Small Phage March - April Notebook: April 1 - April 14 Daily Log



Overview
March-April
May-June
July-August
September-October

4/1/13

- Presentation day!

Presentation


4/3/13

- Learned about how to start an overnight liquid culture for host bacteria

- Learned about how to create bacterial glycerol stock

- Made fresh LB and concentrated top agar stock

4.3 Top Agar Stock Preparation


4/4/13

- T7 arrived

- Overnight liquid culture for bacterial host started by Dr. Grose


4/5/13

- Background research on phiX174: the only phage we have in stock

- Performed 3.20 Phage Viability Test


3/21/13

- Checked up on results for 3.20 Phage Viability Test


3/22/13

- Discussed results from tittering experiment (preliminary experiment 1)

Contamination mostly likely resulted from the step involving suspending phage in LB – obvious contamination in the LB bottle
One of the stock phage solution had contamination as well

- Discussed step of attack with Dr. Grose

Decided to go with T7, if necessary Qbeta
Need to learn to make top agar at various concentrations
Need to do more background research and decide whether to assemble phage capsid in vitro (plasmid + E coli) or do direct mutagenesis of phage genome
Need to correspond with the isolation team

- Sequencing will be for individual genes to cut down cost

Need to design primers and get to know the genome of the phage

- Learnt about Mega5 to compare genome and protein sequence


3/25/13

- Reported on past week and plans for this week

From last week: titering experiment
This week
Learn to make top agar at various concentrations
Background research to determine in vitro assembly vs altering genome – look into specific techniques
Comparing genome of phage and decide on possible site-directed mutagenesis options

- Start working on designing our site directed mutagenesis

Qbeta vs MS2
Look for places where sequences are significantly different
Might be worthwhile to look at capsid structure to identify the regions where interactions between subunits take place
Qbeta vs T7 major
No real consensus – more worthwhile to compare capsid protein sequence of T7 with those that have similar size to it
T7 major vs minor
Minor is longer, but not necessary – the tail overhang is due to ribosome moving two codons downstream instead of three
Suggest we can direct mutation to the poly-U site and prevent ribosome slippage
Qbeta major vs minor
Just continue transcribing after it reaches the stop codon. What does the stop codon code for?

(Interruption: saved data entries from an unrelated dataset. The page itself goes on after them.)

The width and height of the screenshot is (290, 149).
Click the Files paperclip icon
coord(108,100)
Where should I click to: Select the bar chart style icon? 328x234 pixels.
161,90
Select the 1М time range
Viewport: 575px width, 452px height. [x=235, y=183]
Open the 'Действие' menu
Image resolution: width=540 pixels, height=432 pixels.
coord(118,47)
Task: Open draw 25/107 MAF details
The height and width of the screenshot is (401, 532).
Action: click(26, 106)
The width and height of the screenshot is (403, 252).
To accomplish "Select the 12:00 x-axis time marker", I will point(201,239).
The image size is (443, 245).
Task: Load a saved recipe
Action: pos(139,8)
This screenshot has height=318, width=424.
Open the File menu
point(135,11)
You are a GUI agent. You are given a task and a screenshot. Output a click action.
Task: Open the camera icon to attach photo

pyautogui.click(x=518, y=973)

- Research into in-vitro assembly vs direct mutation of phage genome

It seems that we’ll need to clone the genome of the phage into a plasmid and let it assemble in an E coli
Using chemicals we can induce random mutations in phage – might be worthwhile if selection in agar is not working as well.


3/27/13

- More research on genome of enterobacteria phage

Generation of the major and minor capsid in Q beta
Capsid protein information research
Capsid protein sequence comparison

- Outlined protocol for producing stock top agar

4.3 Top Agar Stock Preparation


3/29/13

- Worked on our first team presentation.